Problem to solve:
Copy the text on SGSN suspend procedures, starting with "SGSN where subscriber is not" and going on through "an implicit Resume.", and swap every "2G SGSN" out for "legacy SGSN".

SGSN where subscriber is attached: The SGSN initiates an intra-SGSN suspend procedure and will have to suspend
the data transmission all the way up to the PGW by sending a Suspend Request to the SGW/PGW. When the UE
completes the CS call, it will resume the packet transmission. The BSS will send a Resume request in this case.
SGSN where subscriber is not yet attached: The SGSN initiates an inter-SGSN suspend procedure by sending a
GTPv2 / GTPv1 Suspend Request to the peer SGSN/MME. The peer node will suspend the data transmission. When the
UE completes the CS call, it may directly send a Routing Area Update request to the 2G SGSN to handover the packet
switched contexts. i The 2G SGSN will do a Context Request / Context Response / Context Ack procedure with the peer
node and will send a Create Session Request (if SGW relocation occurs) or a Modify Bearer Request (if no SGW
relocation occurs) to the SGW. The Modify Bearer Request at the PGW will be treated as an implicit Resume.

Provided material:
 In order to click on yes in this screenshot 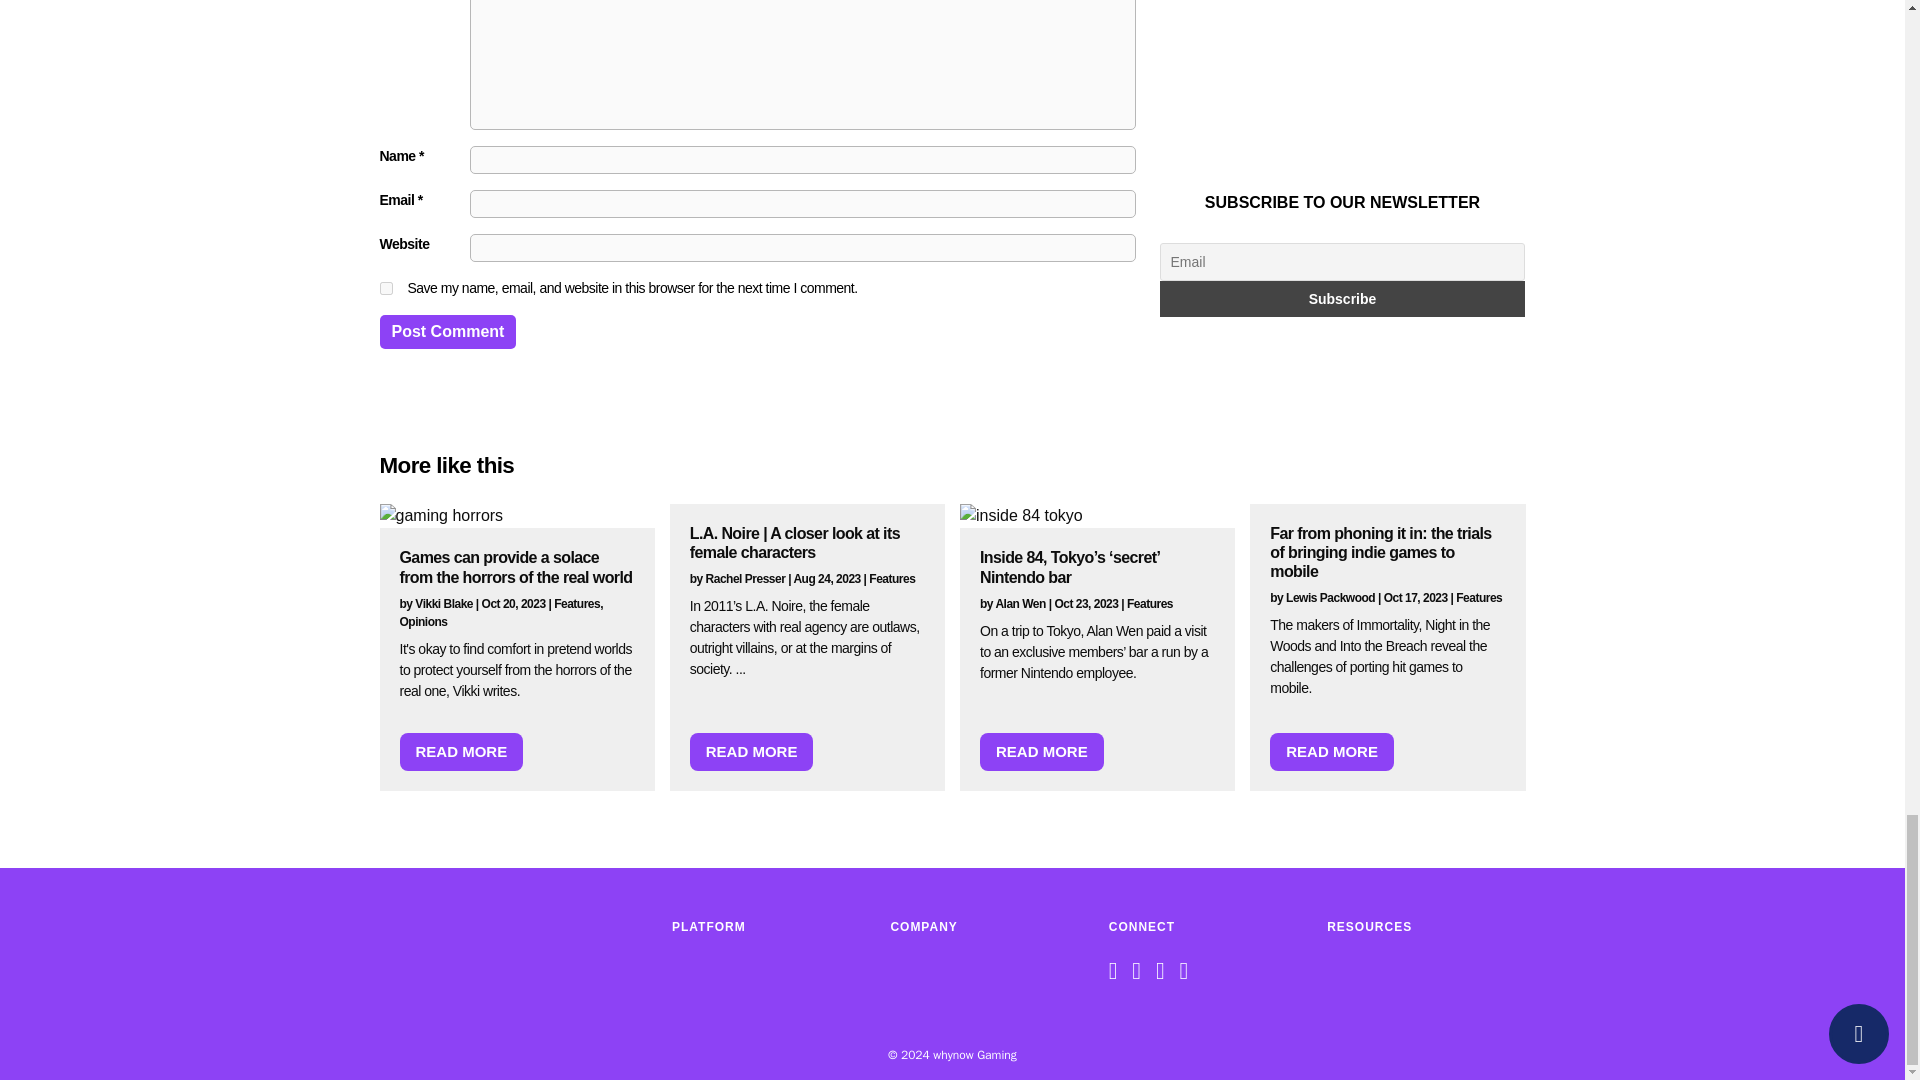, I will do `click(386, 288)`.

Right answer:
SGSN where subscriber is not yet attached: The SGSN initiates an inter-SGSN suspend procedure by sending a
GTPv2 / GTPv1 Suspend Request to the peer SGSN/MME. The peer node will suspend the data transmission. When the
UE completes the CS call, it may directly send a Routing Area Update request to the legacy SGSN to handover the packet
switched contexts. i The legacy SGSN will do a Context Request / Context Response / Context Ack procedure with the peer
node and will send a Create Session Request (if SGW relocation occurs) or a Modify Bearer Request (if no SGW
relocation occurs) to the SGW. The Modify Bearer Request at the PGW will be treated as an implicit Resume.